Application with user-defined column-level permissions

  softwareengineering

I am redesigning an existing SQL Server-backed web application. This application is used for tracking subjects (names, addresses, phone numbers, etc…) and related data (assessment information, court information, school information, etc…). One of the requirements is that certain users should not be allowed to see certain columns of data. The most common example of this is an Intervention/Control column (users collecting data should not be able to see which group a subject belongs to).

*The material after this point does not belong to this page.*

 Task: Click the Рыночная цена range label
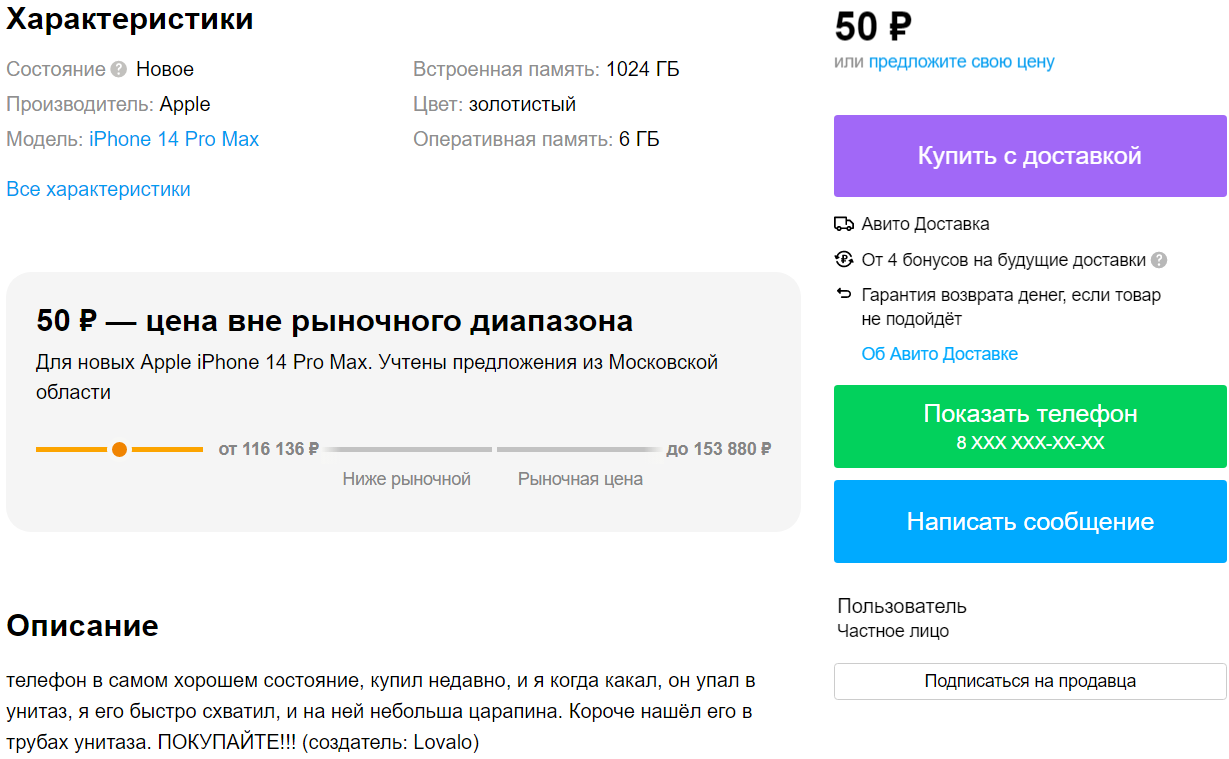[580, 479]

I want to enable supervisors to manage these column-level permissions for their own users. To that end, I am considering a data schema where I have a Permission table that would have a row for every user/column combination, and whether they are allowed to view that column.

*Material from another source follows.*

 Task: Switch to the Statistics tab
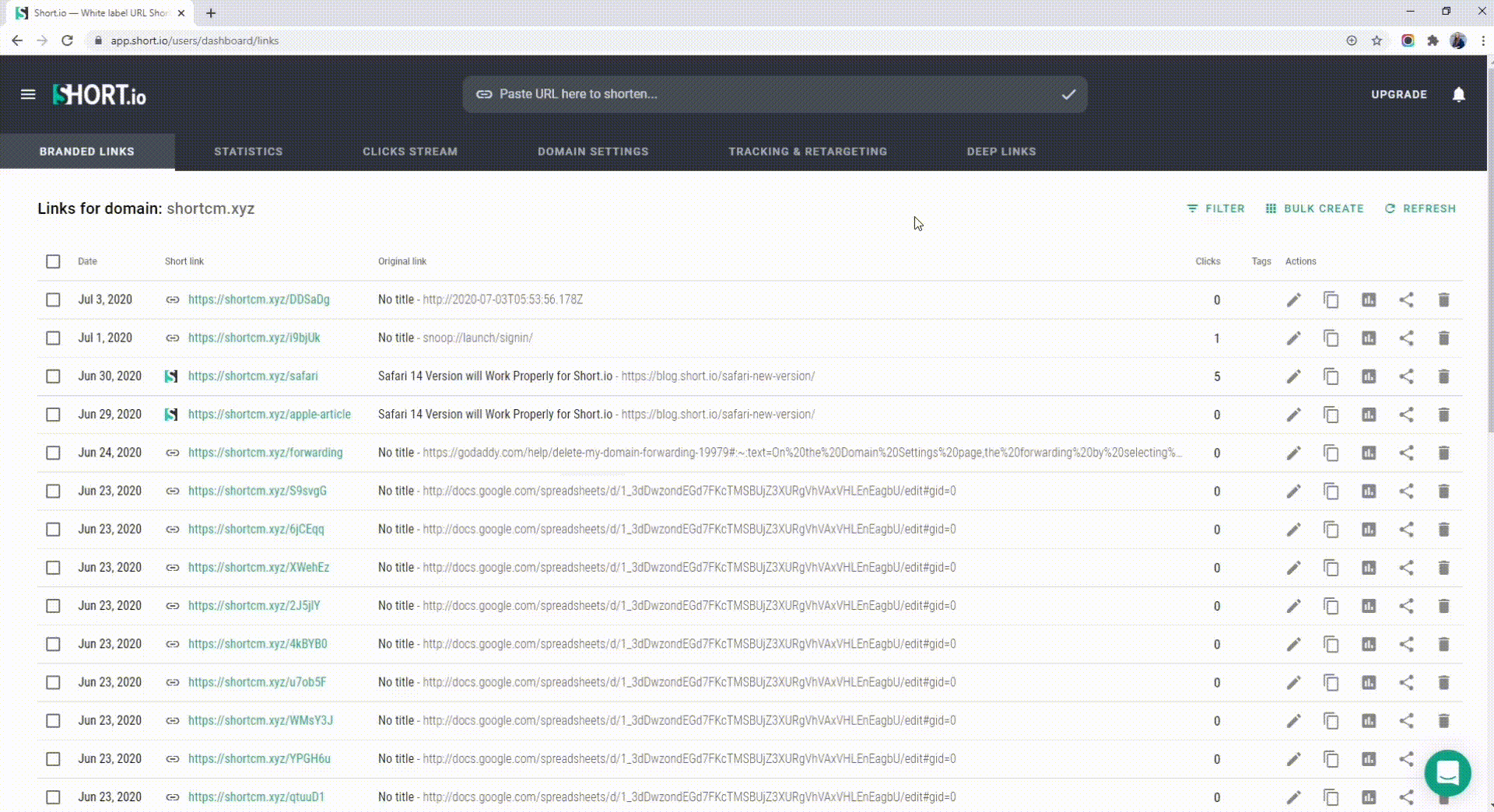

+----------+-----------+------------+---------+
| Username | TableName | ColumnName | CanRead |
+----------+-----------+------------+---------+
| lukes    | Person    | Name       |       1 |
| lukes    | Person    | Email      |       0 |
| lukes    | Person    | Phone      |       1 |
+----------+-----------+------------+---------+

Users would not have direct access to the tables, they would only have access to views. I could create a Permission view like this, that tells me which columns the user can see for every table:

create view viewPermission as
select x.tablename, x.name canReadName, x.email canReadEmail, x.phone canReadPhone
    from (
        select username, tablename, columnname, cast(canread as tinyint) canread
        from Permission
        where username = SYSTEM_USER        
    ) p
    pivot(
        max(canread)
        for columnname in ([name],[email],[phone])
    ) x

Then in the view for the Person table (for example):

create view viewPerson as
select case when p2.canreadName = 1 then t.name else '<not allowed>' end name,
case when p2.canreademail = 1 then t.email else '<not allowed>' end email,
case when p2.canreadPhone = 1 then t.phone else '<not allowed>' end phone
from Person t
cross join viewPermission p2
where p2.tablename = 'Person'

This works in my initial tests. My question is, is this a horrible way to go about this? What are the alternatives? I know I could handle column visibility inside my app, but users also have access directly to the database for creating ad-hoc queries in Excel and Crystal. I don’t feel like incorporating these permissions checks into the views should degrade performance too terribly, but I’m not sure.

8

> My question is, is this a horrible way to go about this?

It is flexible and complicated and i assume that it violates the yagni and the kiss principles.

If you are able to cutdown to less than 10 different permission-roles i would “implement” this with static rolespecific database-views.

Example: the views personLaw personAnonymous personFinace map to table person for the roles Law Anonymous Finace

there is no need to implement a admin-gui to assign the permissions. all you need is a texteditor for database-view-scripts and the existing datebase-permission-gui

I would cut down on user administration as much as possible. If the number of reports is small and easily definable, I’d create a View. I personally wouuld rather deal with Views than lots of users. On the other hand, if I had to maintain 50 Views that changed at a whim, I might cave or see what else is going on.

If you know what they need and it requires direct database access to the tables, and that person absolutely must have a table, you have little choice (I do not know the politics involved.) Fix their account. It could be a mix.

I do not know your way is horrible. It looks like it may be unnecessary.

And API could be useful, XML or JSON. It depends on how much work it creates.